---------- Extracted data ----------

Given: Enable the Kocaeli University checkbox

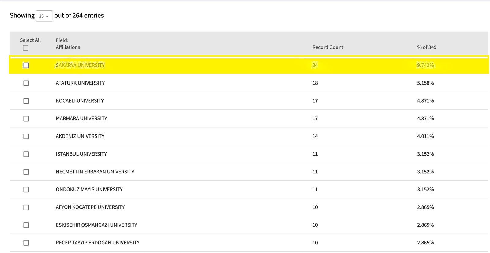Looking at the screenshot, I should pyautogui.click(x=26, y=101).
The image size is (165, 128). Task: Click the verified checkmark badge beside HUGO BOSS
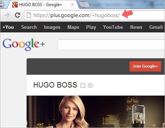[90, 85]
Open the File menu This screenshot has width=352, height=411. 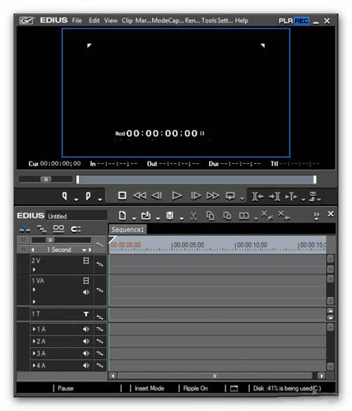coord(77,20)
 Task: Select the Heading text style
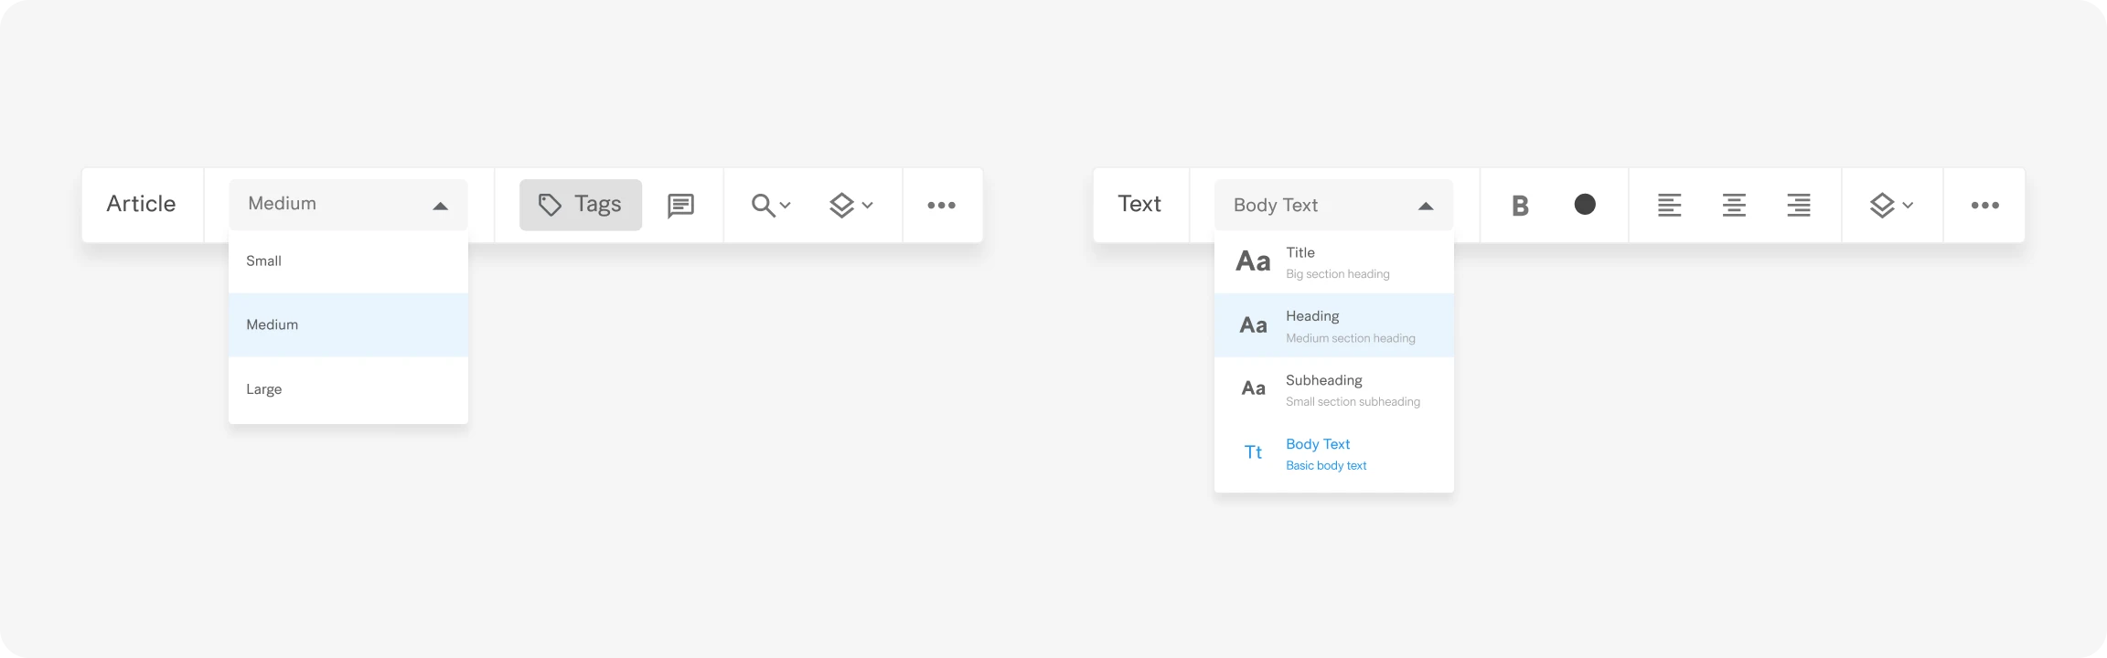(1333, 325)
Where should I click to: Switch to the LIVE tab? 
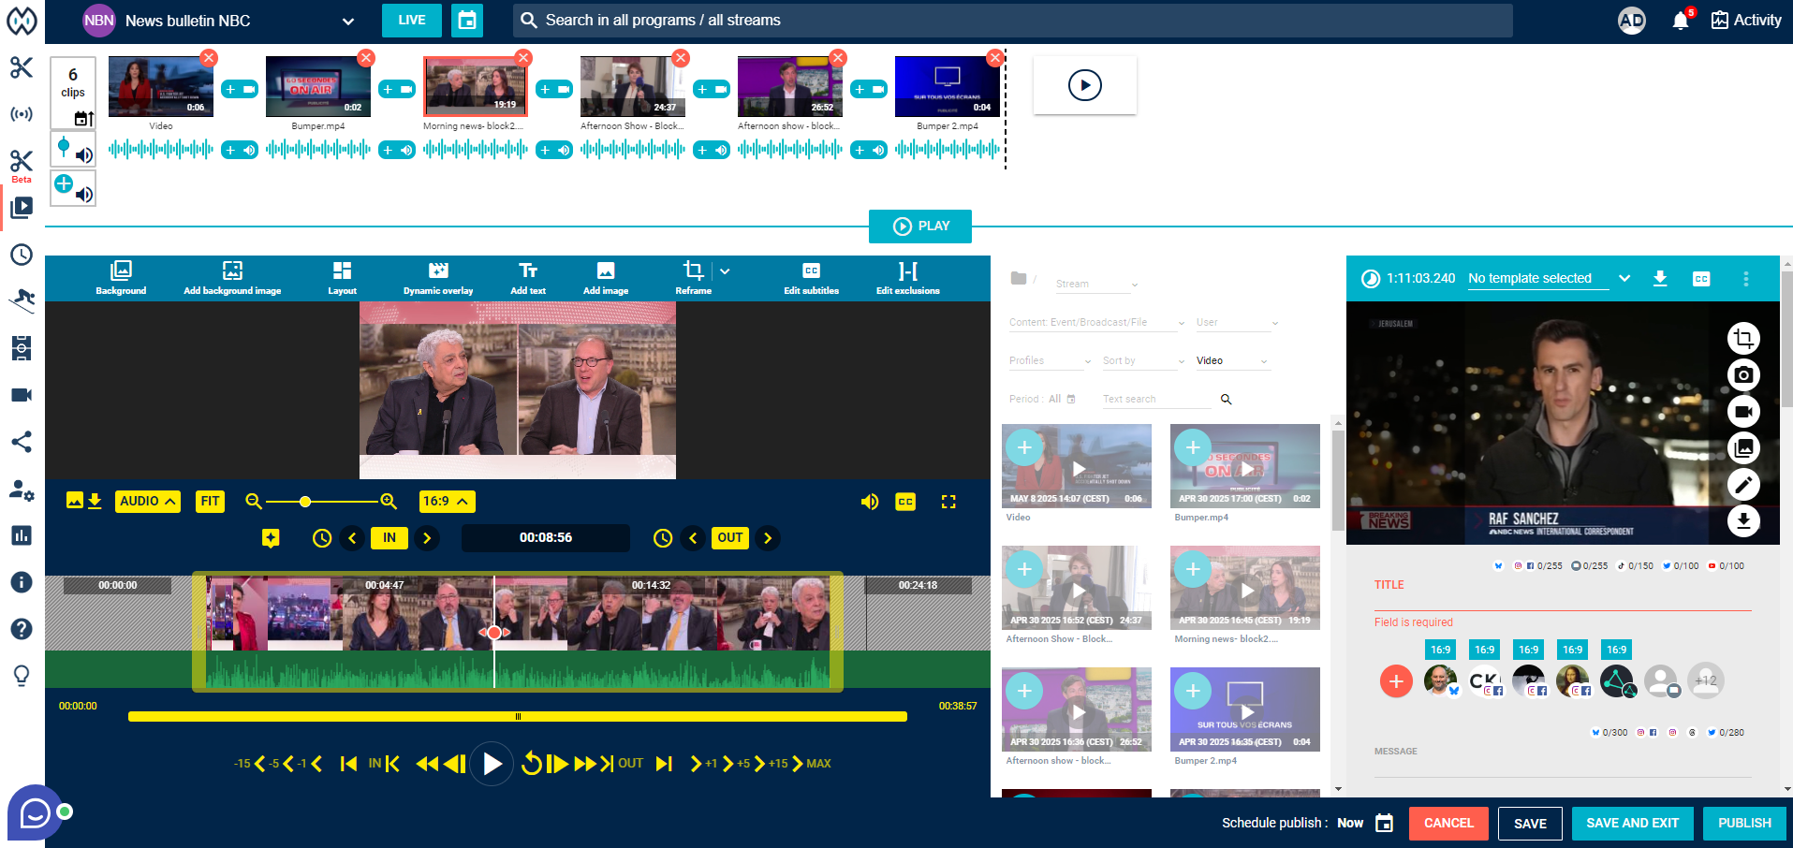tap(412, 21)
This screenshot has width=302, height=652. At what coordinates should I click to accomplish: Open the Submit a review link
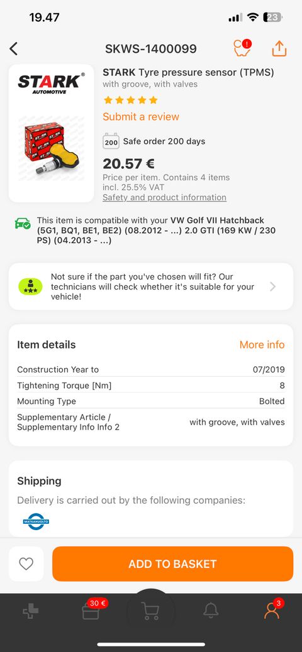(141, 116)
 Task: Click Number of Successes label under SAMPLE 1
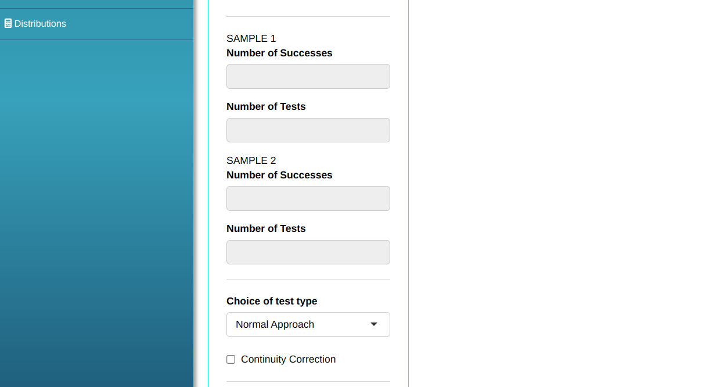point(279,53)
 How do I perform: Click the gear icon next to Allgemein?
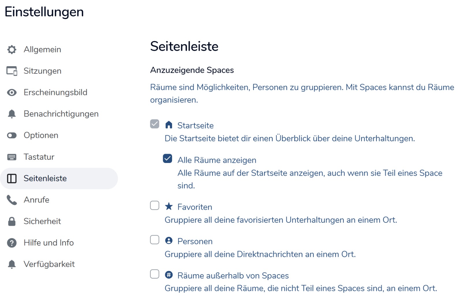click(x=12, y=50)
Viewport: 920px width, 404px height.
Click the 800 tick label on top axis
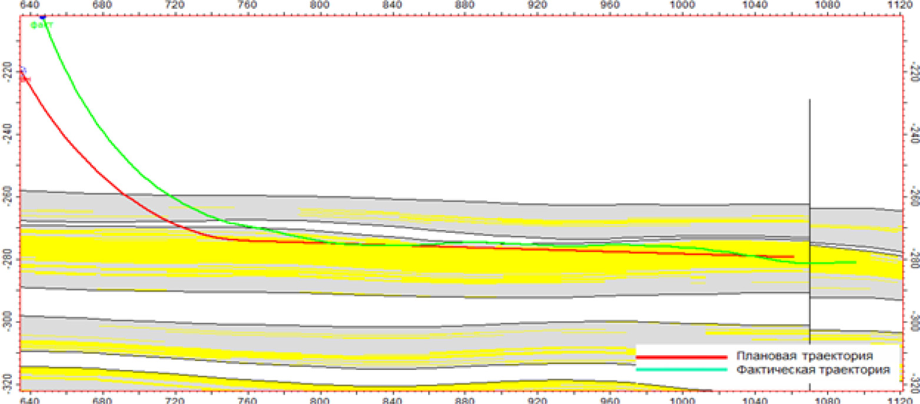tap(320, 5)
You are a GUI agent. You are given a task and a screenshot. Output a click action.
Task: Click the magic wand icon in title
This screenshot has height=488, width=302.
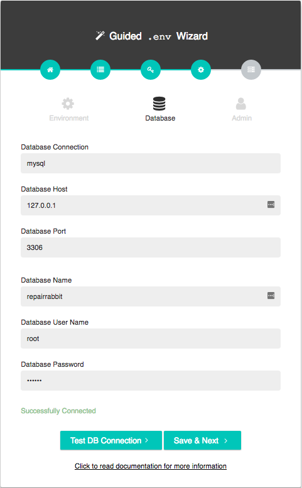click(100, 36)
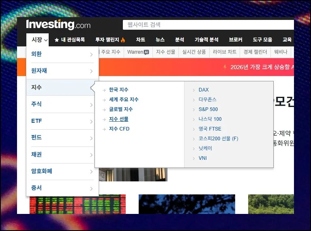
Task: Open the 내 관심목록 star watchlist
Action: (x=70, y=40)
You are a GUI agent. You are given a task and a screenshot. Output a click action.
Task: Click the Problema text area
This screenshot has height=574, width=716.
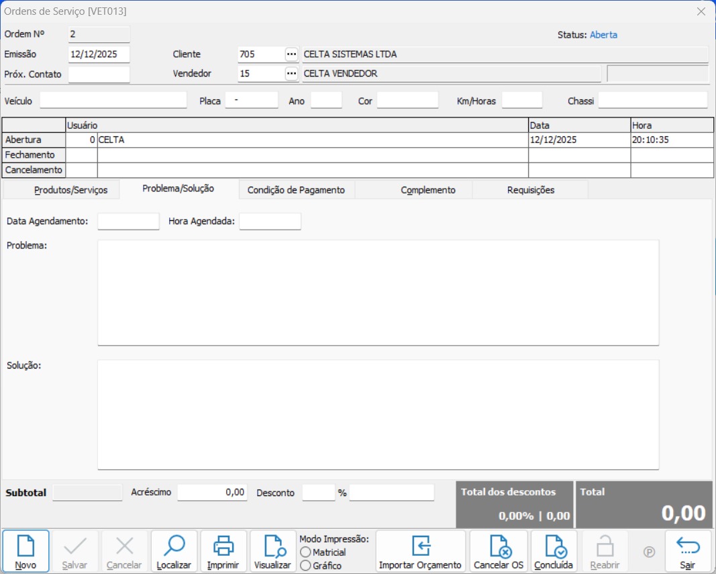pyautogui.click(x=378, y=292)
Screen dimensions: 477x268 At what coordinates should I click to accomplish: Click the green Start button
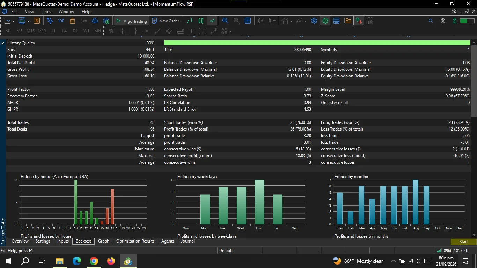(x=463, y=242)
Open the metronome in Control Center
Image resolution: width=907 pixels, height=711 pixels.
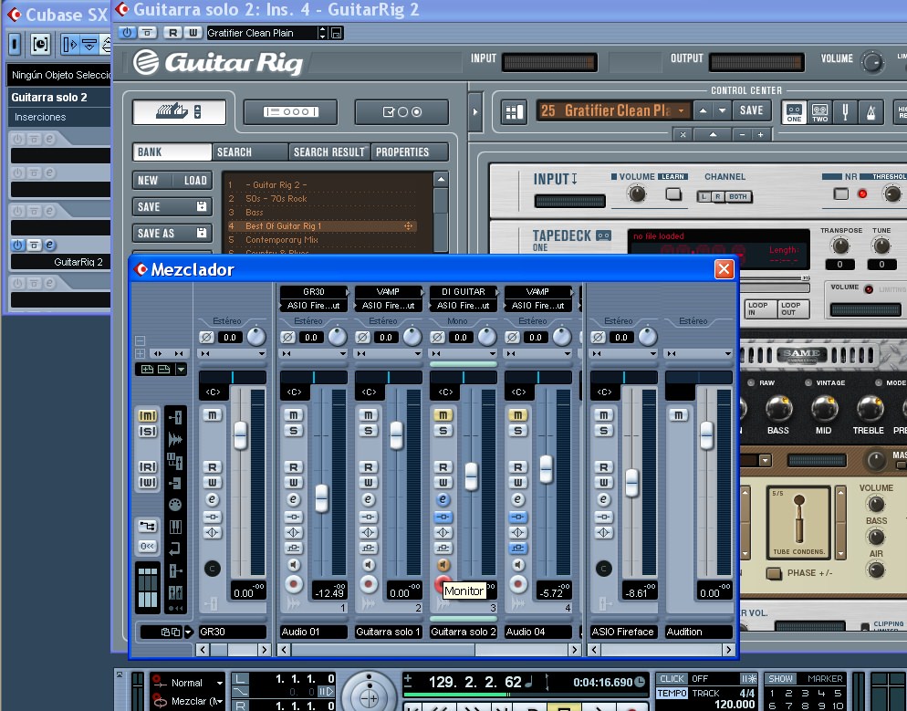[x=872, y=111]
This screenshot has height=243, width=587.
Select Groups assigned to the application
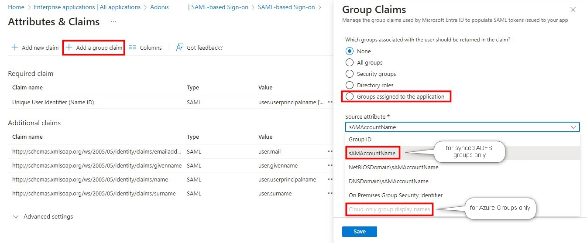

----------

*Task details*. Reproduce, word for word, only the lines in the records above from the line with "Task: Click the magic wand icon in title" through the line with "Task: Click the Problema text area", including both ends; omit the pictures.

*Reply*.
Task: Click the magic wand icon in title
This screenshot has height=488, width=302.
click(100, 36)
Task: Open the 내 관심목록 star watchlist
Action: (x=70, y=40)
You are a GUI agent. You are given a task and a screenshot. Output a click action.
Task: Click the Problema text area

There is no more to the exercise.